IBM SPSS Statistics v. 26 statistical package was used for statistical analyses.

4. Conclusions

In conclusion, a new hybrid molecule of isatoic anhydride with 2-(3-chlorophenyl)ethylamine and a series of its diamides were synthesized as novel antispasmodics. In silico data signified the compounds as potential orally active spasmolytics with reduced toxicity. Based on the in silico calculations, the in vitro antimicrobial, cytotoxic, anti-inflammatory activity, and ex vivo spasmolytic activity of the compounds was established. We found that the hybrid molecule 3 showed more distinctive antibacterial properties than previously described mebeverine and its precursors. Most of the newly synthesized diamides, namely 3, 4a, 4d, and 4e showed a more favourable cytotoxicity profile, compared to mebeverine, whose half-inhibitory concentrations fall under the hundred-micromolar range. The most prominent SM relaxation showed hybrid molecule 3 in the ex vivo experiments.

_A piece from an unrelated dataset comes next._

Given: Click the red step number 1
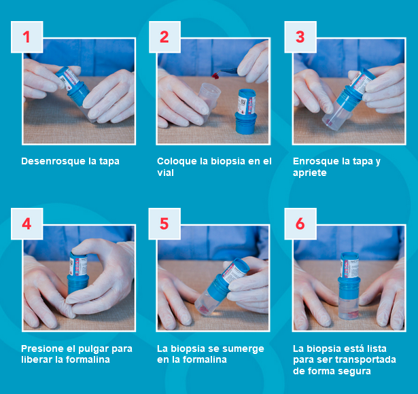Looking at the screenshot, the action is pyautogui.click(x=26, y=37).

All the compounds protected the human albumin against heat-induced denaturation showing better anti-inflammatory activity than the known compounds diclofenac sodium and acetylsalicylic acid. The highest in vitro anti-inflammatory efficacy is shown by hybrid 3 and its diamide 4a, which stabilize the albumin macromolecule by forming hydrogen bonds. This interaction is responsible for preventing albumin denaturation during inflammatory processes. The synthesized compounds were calculated to have very strong interaction with DNA forming higher conformational change and preventing replication and transcription, thus preventing replication of damaged DNA.

The experimental results and theoretical calculations allow us to conclude that the new hybrid molecule 3 and one of its diamides 4a present interest as excellent drug candidates since they inherit the anti-inflammatory potential of the anthranilic acid nucleus, as well as the smooth muscle spasmolytic effect of serotonin. The novel hybrid molecules can be good antitumor agents and express promising antimicrobial effects against a number of common pathogenic species, which further reasons the benefits of future preclinical tests.